The Sound of Music stops at Civic Center Music Hall

Christopher Plummer’s version of handsome but emotionally cold widower Captain Georg von Trapp in The Sound of Music’s defining cinematic telling might not be as iconic as Julie Andrews’ guitar-playing nun Maria, but it is no less essential.

The 1965 film version of the Rodgers and Hammerstein musical (itself an adaptation of the real Maria von Trapp’s 1949 memoir The Story of the Trapp Family Singers) is immortal as a sweet and comforting family movie. OKC Broadway presents a truer-to-source, nationally touring stage production directed by Jack O’Brien Oct. 11-16 at Civic Center Music Hall, 201 N. Walker Ave.

Plummer, a celebrated stage and screen actor, has often looked back on his role in The Sound of Music with Captain von Trapp’s same lack of whimsy. In a 2011 interview with Hollywood Reporter, he called the film “awful and sentimental and gooey” (though he went on to say the movie is very good “for what it is”).

“I think that’s a shame,” said Ben Davis, who has been touring for the last year in the O’Brien stage production as the von Trapp family patriarch. “There’s so much to this character, and I think he goes through such a transformation and a story of redemption.”

Character depth

Beyond the film version’s flowery tint, von Trapp stands out as the story’s most emotionally complex character.

“A lot of times, we just think about the captain as this very stern, angry guy,” Davis said in a phone interview with Oklahoma Gazette. “That’s very simplistic, so why is he that way?”

The reasoning, the actor said, is best found in the original text of the Rodgers and Hammerstein musical. The story takes place in 1938 Austria just before the country was annexed by Nazi Germany. Davis, who said his turn as von Trapp was also supplemented by his own research of the historic captain, called it a dangerous time of great unknowns.

Furthermore, von Trapp still hurts from the grief of his wife’s death. Davis approaches the father’s distress with a clinical understanding.

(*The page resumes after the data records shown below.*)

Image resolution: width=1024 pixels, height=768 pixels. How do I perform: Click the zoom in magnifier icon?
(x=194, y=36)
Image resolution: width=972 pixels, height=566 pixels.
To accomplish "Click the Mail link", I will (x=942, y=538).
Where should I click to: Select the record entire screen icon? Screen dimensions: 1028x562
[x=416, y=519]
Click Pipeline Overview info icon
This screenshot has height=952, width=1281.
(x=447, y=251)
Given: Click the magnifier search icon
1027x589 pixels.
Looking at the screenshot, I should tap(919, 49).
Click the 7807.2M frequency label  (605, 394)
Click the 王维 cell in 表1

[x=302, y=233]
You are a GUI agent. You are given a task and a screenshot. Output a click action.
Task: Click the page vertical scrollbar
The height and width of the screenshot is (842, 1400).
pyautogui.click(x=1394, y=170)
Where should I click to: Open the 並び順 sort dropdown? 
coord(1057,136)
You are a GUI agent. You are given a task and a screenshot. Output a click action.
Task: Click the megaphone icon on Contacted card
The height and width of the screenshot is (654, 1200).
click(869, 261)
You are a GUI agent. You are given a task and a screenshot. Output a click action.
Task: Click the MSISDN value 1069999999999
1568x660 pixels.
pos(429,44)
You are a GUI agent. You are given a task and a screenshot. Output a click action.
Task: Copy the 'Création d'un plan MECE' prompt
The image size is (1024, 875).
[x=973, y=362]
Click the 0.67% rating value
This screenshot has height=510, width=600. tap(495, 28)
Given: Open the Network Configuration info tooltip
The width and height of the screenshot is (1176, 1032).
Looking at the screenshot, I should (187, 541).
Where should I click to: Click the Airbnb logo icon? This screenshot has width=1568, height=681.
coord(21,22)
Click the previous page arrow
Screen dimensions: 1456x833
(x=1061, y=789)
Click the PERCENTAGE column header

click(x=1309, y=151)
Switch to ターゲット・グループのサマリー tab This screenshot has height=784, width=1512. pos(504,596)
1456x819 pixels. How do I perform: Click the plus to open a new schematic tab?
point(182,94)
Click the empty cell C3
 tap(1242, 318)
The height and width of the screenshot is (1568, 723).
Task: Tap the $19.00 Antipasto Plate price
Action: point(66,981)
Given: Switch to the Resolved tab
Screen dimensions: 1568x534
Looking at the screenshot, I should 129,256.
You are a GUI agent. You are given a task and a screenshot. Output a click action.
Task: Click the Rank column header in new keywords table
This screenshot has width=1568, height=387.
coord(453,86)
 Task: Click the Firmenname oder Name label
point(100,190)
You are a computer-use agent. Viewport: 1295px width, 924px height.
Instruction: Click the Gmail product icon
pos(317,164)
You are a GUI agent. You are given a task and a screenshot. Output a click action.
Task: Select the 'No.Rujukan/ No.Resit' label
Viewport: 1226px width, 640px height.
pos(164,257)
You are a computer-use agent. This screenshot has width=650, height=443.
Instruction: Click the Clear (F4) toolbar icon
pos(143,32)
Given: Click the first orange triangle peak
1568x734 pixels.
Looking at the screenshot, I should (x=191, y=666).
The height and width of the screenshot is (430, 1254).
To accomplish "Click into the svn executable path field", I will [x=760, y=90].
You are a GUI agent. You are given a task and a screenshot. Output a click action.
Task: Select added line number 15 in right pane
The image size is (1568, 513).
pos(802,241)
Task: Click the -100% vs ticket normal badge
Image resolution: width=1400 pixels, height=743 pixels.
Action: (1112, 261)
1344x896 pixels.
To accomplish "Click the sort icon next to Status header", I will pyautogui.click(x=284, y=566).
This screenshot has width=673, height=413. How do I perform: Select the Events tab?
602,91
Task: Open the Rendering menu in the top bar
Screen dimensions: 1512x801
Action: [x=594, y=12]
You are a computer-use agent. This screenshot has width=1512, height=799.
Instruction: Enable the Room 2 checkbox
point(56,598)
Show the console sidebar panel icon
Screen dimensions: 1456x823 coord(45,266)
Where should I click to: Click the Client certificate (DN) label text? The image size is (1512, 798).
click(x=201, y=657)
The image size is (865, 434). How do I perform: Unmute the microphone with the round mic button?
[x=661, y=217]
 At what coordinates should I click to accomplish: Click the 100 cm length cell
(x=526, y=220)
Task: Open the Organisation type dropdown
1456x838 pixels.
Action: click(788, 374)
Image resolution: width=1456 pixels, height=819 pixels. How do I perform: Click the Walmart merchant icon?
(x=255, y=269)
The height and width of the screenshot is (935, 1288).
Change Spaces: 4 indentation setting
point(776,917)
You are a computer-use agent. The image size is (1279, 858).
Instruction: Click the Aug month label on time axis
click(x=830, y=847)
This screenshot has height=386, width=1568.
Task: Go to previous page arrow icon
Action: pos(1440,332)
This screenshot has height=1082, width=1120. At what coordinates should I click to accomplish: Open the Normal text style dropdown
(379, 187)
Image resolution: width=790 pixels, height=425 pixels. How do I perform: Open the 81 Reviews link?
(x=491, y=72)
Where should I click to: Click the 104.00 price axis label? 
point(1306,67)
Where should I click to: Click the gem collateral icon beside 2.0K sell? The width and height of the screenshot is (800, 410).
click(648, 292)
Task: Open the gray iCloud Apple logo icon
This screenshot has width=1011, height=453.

“The kids are just a reminder of that wound, so he shuts himself off from them because it’s just too painful to be around them,” he said. “Because of that, the joy in his life has just gone out.”

Solving Maria

Davis, who has been working in theater since 1997, played von Trapp in a regional Sound of Music production at New Jersey’s Paper Mill Playhouse three years before he was cast again for the national tour. Recently, he played Curly in a production of Oklahoma! at The Muny in St. Louis, an opportunity the Indiana native called one of the most fun experiences in his life.

When Davis brings The Sound of Music to present-day Oklahoma, he will be accompanied by Kerstin Anderson, who plays Maria. Anderson, counter to Davis’ nearly two decades of professional acting experience, is a bit of a newcomer to theater. She was in her sophomore year of college when she was cast as the production’s lead.

Davis, who was cast before Anderson, recalls reading with several potential Marias before the production began. He knew right away that Anderson was the obvious choice.

“There’s just something so unique, quirky and fun and real and fresh about her,” he said. “We have formed a really great stage relationship as well as an offstage relationship as friends. It’s a real pleasure to feed off of that onstage.”

After Andrews, Checotah-raised country music star Carrie Underwood is probably the most famous person to be cast as the story’s protagonist. Davis said he was a fan of Underwood’s The Sound of Music Live!, which aired on NBC in 2013, from the standpoint that it was the first time many people likely had experienced the true musical.

Some critics gave harsh reviews of the broadcast, sometimes citing amateurish acting by Underwood. Nevertheless, it became NBC’s most watched non-sports TV event since the 2007 Golden Globe Awards.

Here to stay

The popularity should come as no surprise. Adjusted for inflation, Guinness World Records ranks The Sound of Music as the fifth highest grossing film of all time, generating the modern equivalent of more than $2 billion in just over five decades. Davis said he thinks part of that broad appeal comes from a story that entertains across generations.

Another reason for the story’s success is how universal its music and score has become. Billboard lists the soundtrack for the film version as the second greatest album of all time.

“I can’t imagine people who don’t know ‘Do-Re-Mi,’” Davis said, “even people that don’t know it’s from The Sound of Music.”

While the civic center show won’t be the kind of sentimental spectacle that makes Plummer cringe, Davis said there is still plenty for fans of the film to recognize in the bright production.

“It’s a family show, but it’s not a family show from the standpoint that it’s all treacle, just sweetness and sap,” he said. “It can be, but what our production has really done is to try to play the realism in it as much as possible.”

Print headline: Captain’s orders, OKC Broadway brings The Sound of Music to Civic Center Music Hall.